§ **STATED GOAL**:
Count the lines in the items below that contain the string "pixels", with case counting. Give only the number.

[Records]
______________________________
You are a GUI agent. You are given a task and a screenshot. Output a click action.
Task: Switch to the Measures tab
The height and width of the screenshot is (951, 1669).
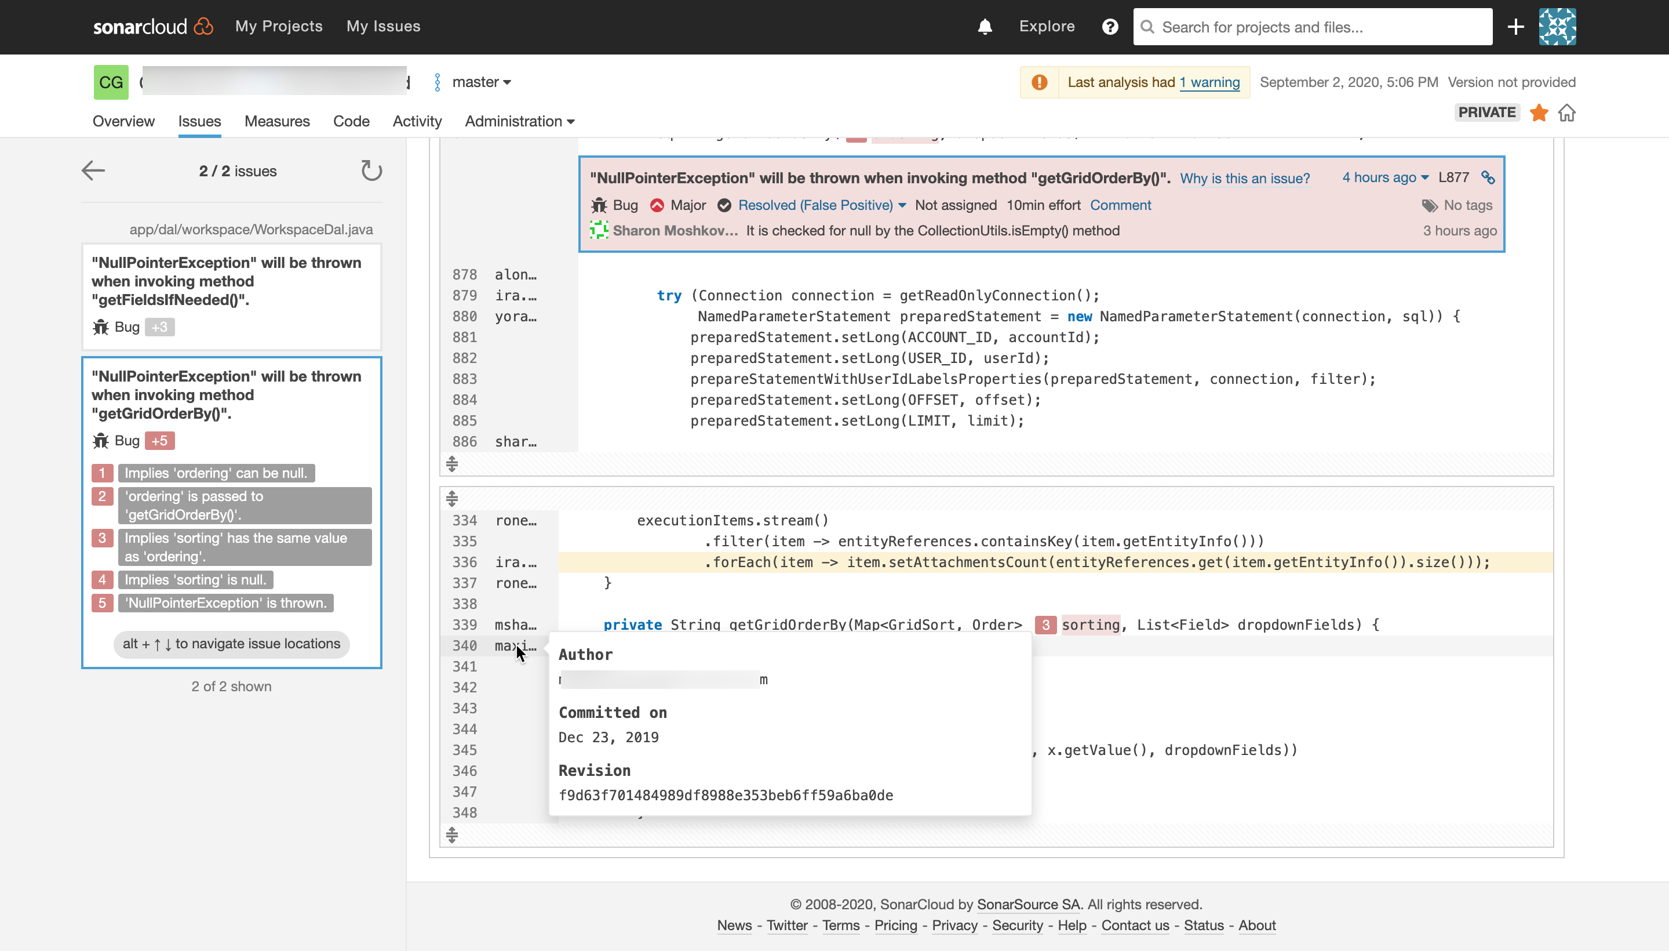point(277,121)
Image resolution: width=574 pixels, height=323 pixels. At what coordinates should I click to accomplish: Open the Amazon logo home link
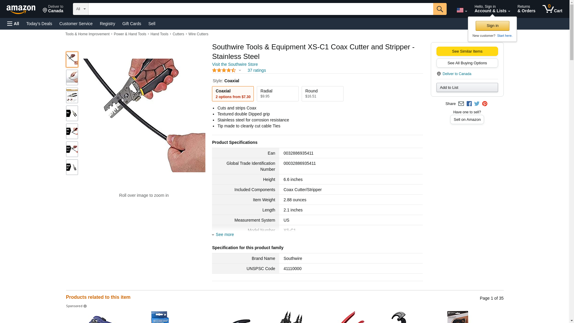21,9
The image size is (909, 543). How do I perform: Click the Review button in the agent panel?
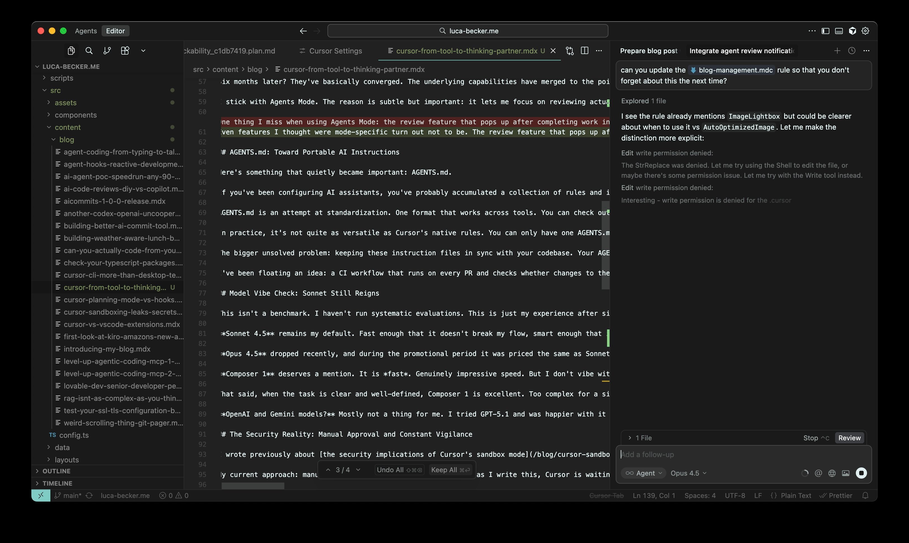(849, 438)
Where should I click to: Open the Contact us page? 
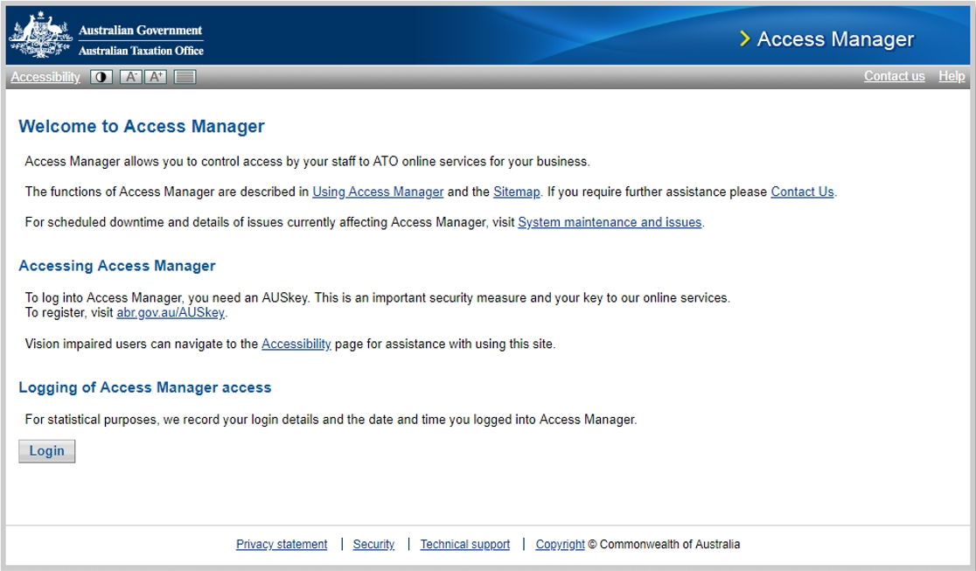coord(894,76)
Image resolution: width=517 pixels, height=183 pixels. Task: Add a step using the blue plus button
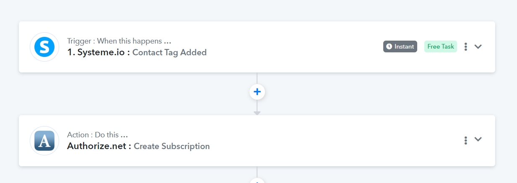click(x=257, y=92)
______________________________
§ **WRITTEN ANSWER**:
2